The recent research is mostly being applied to single-player games like the Atari Breakout or adversarial games like StarCraft and Go, where the AI is pitted against a human player or another game-playing bot.
But, researchers have also been able to develop a few RL agents that can learn games from scratch through pure self-play without any human input. Learning through numerous episodes of the gameplay, an RL agent can gradually go from taking random actions to learning sequences of actions that can help it maximize its goal.
A famous example was DeepMind’s AlphaGo when it matched up against Go world champion Lee Sedol. The analysts first thought that the move was a mistake because it went against the intuitions of human experts. But the result ended up turning the tide in favour of the AI player and defeating Sedol.
In recent years, several research teams have explored the development of AI bots that can play Hanabi. Some of these agents used symbolic AI, where the engineers provided the rules of gameplay beforehand, while others used reinforcement learning.
Where does AI lack?
One key metric of teaming is trust, which players define as “the attitude that an agent will help achieve an individual’s goals in a situation characterized by uncertainty and vulnerability”.
Potential difficulties with trust include trust calibration, whether one’s trust in an agent is commensurate with its capabilities and trust resolution, which defines whether the range of situations where a human trusts a system is commensurate with its range of capabilities.
In the Hanibi research experiment, the players were exposed to SmartBot and Other-Play but weren’t informed which algorithm worked behind the scenes. According to the surveys from the participants, the more experienced Hanabi players had a poorer experience with the Other-Play RL algorithm in comparison to the rule-based SmartBot agent.
Image Source: Hanibi Research Paper
Not only were the scores no better with the AI teammate than with the rule-based agent, but human players consistently hated playing with their AI teammate. They found it to be unpredictable, unreliable and untrustworthy and felt negative even when the team scored well.
Image Source: Hanibi Research Paper
Humans hating their AI teammates could be of concern for researchers designing future technologies to one day work with humans on real challenges — like defending from missiles or performing complex surgery. This dynamic, called ‘teaming intelligence’, is the next frontier in AI research.

(Stored data entries)
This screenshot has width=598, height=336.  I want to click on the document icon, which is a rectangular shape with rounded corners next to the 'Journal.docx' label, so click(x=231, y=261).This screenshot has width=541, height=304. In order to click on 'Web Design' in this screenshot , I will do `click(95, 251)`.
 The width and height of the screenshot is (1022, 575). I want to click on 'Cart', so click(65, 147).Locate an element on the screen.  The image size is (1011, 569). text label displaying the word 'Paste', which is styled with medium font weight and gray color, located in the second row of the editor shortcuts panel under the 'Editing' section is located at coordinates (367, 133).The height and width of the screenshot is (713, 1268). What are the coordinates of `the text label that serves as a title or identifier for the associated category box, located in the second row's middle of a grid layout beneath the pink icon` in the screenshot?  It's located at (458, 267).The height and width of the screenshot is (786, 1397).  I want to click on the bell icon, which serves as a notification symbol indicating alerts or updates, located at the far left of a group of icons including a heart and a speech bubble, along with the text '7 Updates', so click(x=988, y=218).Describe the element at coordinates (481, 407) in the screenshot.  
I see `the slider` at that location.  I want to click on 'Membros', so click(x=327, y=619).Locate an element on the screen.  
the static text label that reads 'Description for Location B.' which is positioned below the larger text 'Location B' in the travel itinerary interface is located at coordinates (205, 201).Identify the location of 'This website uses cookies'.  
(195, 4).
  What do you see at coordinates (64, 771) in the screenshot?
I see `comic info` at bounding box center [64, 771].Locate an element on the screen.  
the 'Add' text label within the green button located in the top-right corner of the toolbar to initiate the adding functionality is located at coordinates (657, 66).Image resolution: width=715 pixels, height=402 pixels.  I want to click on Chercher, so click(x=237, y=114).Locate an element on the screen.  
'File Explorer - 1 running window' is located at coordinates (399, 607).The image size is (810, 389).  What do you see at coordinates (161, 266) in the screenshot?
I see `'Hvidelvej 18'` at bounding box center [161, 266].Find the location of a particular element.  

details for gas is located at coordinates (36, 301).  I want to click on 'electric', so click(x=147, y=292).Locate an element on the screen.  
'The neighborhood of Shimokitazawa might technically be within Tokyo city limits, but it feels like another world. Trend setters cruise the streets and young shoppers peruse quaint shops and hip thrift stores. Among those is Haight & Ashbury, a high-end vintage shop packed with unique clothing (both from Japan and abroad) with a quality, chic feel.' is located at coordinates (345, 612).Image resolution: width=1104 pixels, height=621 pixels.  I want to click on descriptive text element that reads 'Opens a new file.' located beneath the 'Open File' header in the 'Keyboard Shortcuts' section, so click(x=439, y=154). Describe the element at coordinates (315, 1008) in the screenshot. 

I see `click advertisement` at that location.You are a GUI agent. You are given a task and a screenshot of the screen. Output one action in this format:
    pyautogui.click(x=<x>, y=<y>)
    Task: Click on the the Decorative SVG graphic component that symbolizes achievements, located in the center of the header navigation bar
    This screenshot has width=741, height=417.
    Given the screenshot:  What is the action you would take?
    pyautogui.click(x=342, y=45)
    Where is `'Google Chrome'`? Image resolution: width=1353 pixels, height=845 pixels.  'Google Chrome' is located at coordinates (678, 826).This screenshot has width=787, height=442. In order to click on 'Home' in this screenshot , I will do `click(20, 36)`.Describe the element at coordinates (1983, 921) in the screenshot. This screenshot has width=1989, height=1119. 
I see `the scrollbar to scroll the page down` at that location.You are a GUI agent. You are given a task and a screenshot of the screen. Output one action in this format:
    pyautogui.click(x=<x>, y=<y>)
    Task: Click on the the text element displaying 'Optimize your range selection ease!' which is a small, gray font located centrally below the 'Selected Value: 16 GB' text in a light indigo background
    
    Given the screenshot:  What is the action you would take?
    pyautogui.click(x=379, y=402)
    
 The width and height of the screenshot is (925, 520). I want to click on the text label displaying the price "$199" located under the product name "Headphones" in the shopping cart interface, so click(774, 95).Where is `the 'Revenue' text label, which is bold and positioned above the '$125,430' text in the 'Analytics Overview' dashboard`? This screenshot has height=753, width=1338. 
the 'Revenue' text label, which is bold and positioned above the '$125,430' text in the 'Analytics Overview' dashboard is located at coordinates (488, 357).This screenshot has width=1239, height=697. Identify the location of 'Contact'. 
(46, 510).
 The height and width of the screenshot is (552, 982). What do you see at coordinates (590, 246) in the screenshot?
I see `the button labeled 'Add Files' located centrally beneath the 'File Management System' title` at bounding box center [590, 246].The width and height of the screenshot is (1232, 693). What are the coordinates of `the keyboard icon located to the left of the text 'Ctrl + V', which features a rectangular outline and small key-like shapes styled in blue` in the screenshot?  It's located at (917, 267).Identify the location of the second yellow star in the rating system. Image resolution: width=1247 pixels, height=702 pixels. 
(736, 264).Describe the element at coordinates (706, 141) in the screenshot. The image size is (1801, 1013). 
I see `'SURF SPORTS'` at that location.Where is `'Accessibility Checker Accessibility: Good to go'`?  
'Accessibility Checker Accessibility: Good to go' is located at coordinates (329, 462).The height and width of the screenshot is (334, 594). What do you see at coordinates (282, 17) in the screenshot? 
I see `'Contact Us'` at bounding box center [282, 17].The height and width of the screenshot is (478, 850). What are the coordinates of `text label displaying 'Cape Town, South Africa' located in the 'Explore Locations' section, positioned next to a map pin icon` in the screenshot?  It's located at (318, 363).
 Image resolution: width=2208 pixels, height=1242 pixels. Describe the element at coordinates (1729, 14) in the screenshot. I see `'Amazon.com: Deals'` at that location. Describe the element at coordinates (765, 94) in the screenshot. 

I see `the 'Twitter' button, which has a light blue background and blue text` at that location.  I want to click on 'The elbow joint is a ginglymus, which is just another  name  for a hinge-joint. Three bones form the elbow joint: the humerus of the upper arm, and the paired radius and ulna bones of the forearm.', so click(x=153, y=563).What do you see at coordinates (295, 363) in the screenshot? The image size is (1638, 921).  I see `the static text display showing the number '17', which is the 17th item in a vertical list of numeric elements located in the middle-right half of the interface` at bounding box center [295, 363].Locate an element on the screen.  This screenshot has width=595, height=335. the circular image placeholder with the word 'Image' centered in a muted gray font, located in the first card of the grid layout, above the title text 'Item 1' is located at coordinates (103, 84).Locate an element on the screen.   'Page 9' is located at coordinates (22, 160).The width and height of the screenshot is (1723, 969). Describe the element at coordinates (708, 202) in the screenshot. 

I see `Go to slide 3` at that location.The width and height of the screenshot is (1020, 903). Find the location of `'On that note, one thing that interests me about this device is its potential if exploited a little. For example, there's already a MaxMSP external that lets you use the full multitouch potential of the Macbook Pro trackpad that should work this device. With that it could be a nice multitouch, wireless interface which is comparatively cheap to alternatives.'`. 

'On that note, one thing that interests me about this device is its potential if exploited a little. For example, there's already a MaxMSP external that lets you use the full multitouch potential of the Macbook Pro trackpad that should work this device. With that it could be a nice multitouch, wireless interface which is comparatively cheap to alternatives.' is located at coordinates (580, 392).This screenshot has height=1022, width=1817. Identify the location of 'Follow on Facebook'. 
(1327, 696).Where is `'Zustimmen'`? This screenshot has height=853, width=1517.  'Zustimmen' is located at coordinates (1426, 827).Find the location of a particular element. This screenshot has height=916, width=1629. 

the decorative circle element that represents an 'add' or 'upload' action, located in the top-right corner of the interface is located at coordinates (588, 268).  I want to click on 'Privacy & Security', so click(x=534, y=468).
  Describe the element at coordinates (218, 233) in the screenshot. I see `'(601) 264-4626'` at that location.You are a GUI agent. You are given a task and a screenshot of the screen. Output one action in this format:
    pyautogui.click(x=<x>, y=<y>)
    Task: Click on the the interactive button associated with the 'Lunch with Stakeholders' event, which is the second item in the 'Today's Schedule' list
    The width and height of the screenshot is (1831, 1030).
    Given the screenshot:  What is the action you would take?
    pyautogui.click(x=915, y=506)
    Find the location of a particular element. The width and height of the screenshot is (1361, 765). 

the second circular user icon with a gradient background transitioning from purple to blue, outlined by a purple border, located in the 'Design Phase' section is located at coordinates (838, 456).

■ Your task ■
In the passage about AI teammates in games, which agent gave the more experienced Hanabi players a better experience than the Other-Play algorithm?

■ Solution below ■
The rule-based SmartBot agent.